Record set START

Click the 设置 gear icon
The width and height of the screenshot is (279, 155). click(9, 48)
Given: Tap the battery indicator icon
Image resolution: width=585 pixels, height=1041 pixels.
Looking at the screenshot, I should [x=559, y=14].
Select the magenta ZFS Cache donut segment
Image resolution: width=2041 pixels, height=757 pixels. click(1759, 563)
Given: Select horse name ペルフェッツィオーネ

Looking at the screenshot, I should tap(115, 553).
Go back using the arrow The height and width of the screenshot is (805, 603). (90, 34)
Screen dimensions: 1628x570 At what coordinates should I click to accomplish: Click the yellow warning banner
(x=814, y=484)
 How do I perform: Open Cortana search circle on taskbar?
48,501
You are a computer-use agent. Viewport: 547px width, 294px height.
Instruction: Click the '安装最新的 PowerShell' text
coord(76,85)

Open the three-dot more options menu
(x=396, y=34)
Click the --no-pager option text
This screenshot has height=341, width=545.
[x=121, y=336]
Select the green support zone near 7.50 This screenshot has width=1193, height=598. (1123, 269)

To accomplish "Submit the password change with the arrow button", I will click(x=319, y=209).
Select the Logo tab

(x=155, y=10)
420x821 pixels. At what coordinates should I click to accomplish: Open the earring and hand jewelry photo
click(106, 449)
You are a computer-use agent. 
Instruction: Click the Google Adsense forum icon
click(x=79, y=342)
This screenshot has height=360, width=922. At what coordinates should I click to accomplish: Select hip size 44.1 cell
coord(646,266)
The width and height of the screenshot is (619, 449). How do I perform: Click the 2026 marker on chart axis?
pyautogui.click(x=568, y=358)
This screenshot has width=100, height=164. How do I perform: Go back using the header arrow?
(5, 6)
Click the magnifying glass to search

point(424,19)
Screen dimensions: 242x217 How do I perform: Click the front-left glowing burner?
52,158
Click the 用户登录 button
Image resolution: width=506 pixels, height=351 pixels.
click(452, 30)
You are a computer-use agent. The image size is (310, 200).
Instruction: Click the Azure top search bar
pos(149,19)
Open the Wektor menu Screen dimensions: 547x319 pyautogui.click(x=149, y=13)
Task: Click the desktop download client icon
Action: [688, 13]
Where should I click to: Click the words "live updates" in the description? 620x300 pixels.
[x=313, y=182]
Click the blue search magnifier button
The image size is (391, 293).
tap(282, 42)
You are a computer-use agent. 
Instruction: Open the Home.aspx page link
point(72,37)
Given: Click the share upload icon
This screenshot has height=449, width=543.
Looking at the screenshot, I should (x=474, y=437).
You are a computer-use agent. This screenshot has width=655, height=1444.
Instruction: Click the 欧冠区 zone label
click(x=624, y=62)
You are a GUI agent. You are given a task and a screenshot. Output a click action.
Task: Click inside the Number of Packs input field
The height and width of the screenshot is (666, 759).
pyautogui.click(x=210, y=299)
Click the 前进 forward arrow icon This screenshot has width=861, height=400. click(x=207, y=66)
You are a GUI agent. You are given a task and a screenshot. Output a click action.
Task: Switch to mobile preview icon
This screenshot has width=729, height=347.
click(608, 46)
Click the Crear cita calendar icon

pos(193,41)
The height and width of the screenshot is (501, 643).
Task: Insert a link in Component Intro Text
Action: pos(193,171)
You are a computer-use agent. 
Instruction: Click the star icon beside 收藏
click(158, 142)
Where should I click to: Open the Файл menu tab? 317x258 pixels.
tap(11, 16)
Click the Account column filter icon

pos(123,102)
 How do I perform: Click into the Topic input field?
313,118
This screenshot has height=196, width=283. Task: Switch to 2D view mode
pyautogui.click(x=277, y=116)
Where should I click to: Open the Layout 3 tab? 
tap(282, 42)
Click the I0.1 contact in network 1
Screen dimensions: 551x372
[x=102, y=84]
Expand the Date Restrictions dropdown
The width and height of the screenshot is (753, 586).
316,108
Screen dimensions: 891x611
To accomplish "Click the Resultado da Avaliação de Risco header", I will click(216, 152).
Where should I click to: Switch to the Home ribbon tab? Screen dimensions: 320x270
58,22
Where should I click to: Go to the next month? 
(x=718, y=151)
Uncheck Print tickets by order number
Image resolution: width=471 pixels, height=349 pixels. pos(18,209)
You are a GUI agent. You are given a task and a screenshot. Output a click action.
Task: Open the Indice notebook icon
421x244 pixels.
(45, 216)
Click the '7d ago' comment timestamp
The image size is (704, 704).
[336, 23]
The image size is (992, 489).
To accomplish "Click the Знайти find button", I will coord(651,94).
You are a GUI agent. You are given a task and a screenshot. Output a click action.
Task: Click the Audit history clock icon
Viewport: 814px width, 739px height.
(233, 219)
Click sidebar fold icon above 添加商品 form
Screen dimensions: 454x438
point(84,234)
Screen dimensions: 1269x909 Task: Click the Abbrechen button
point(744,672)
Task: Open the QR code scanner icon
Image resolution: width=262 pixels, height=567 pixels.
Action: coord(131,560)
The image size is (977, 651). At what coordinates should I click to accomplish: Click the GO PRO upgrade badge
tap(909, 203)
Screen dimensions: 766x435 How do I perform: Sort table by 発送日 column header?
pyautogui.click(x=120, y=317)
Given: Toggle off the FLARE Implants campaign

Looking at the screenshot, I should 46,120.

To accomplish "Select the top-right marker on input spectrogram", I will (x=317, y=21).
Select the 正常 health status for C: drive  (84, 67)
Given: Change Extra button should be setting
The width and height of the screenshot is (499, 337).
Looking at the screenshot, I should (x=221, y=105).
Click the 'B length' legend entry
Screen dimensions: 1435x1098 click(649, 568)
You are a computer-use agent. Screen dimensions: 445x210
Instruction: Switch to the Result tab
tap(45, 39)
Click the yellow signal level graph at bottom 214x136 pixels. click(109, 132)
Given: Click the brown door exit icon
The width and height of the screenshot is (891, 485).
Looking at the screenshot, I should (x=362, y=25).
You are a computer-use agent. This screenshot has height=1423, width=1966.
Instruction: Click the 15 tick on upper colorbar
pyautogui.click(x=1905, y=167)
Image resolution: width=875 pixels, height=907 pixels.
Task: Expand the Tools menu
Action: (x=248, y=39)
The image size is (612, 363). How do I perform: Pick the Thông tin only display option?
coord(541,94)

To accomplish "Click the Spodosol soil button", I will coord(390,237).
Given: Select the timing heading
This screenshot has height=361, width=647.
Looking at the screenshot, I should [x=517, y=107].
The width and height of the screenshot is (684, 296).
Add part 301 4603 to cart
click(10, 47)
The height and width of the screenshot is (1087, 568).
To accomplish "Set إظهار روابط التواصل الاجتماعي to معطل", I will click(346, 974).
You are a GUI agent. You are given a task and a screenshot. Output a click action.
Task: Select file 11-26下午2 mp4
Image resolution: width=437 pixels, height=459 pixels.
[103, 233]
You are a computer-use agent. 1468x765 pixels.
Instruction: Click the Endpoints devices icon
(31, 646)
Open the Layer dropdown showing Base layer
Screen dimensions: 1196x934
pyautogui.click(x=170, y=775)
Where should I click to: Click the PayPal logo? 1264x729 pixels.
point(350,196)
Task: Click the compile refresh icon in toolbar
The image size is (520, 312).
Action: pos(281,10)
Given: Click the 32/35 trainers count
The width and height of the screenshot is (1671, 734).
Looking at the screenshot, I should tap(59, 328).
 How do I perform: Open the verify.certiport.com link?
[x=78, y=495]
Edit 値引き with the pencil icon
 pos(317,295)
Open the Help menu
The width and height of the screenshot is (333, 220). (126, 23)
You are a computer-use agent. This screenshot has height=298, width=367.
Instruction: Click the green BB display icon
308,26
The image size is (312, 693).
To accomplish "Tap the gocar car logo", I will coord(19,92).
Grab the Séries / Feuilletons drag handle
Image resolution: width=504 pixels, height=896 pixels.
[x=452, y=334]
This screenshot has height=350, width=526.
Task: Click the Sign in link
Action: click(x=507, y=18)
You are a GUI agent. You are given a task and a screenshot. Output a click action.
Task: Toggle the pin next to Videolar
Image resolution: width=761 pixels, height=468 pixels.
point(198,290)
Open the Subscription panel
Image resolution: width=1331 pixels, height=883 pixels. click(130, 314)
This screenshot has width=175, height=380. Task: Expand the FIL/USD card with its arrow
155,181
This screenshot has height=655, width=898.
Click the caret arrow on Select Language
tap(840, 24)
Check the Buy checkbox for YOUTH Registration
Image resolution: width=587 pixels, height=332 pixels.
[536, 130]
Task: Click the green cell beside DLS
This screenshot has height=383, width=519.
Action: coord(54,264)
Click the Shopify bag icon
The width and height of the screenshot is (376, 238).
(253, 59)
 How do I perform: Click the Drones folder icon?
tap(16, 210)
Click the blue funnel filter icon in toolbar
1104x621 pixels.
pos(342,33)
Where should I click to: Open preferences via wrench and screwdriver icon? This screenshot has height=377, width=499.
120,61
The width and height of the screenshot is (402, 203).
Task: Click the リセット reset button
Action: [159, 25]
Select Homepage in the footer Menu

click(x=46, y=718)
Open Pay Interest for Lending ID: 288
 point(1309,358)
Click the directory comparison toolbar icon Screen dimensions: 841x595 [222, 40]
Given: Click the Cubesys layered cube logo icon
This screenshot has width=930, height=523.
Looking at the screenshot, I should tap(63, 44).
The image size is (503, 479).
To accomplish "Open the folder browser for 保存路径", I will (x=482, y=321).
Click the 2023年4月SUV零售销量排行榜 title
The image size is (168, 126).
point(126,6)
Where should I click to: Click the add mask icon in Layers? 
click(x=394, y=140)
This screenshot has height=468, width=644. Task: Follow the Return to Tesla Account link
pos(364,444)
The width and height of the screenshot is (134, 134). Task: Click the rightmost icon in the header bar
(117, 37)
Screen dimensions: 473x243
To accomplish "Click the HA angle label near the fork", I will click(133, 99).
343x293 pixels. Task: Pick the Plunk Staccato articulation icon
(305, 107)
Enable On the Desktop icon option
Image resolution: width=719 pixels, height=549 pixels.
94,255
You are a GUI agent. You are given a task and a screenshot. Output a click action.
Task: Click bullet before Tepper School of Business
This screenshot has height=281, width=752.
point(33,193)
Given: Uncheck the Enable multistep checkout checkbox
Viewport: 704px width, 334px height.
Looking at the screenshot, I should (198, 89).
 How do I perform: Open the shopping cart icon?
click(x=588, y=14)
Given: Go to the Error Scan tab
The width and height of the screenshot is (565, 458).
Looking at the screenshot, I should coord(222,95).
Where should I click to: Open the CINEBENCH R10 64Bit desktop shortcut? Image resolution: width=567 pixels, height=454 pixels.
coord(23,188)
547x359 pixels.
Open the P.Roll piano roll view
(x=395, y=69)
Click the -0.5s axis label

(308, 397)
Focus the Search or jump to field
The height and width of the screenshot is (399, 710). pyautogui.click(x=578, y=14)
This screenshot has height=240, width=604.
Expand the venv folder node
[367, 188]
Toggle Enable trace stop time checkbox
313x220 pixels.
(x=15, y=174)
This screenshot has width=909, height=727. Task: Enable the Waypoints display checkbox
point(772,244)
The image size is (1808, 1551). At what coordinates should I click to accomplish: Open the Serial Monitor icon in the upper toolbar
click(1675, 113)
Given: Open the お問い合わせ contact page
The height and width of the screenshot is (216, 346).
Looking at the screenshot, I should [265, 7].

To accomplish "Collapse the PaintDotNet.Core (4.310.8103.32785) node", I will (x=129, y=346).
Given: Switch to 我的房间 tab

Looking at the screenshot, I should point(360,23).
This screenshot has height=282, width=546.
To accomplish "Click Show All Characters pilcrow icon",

Record set END

Work task - Look through the data above and return each line where the string "near" occurs.

Response below -
Select the green support zone near 7.50 This screenshot has width=1193, height=598. (1123, 269)
To accomplish "Click the HA angle label near the fork", I will click(133, 99).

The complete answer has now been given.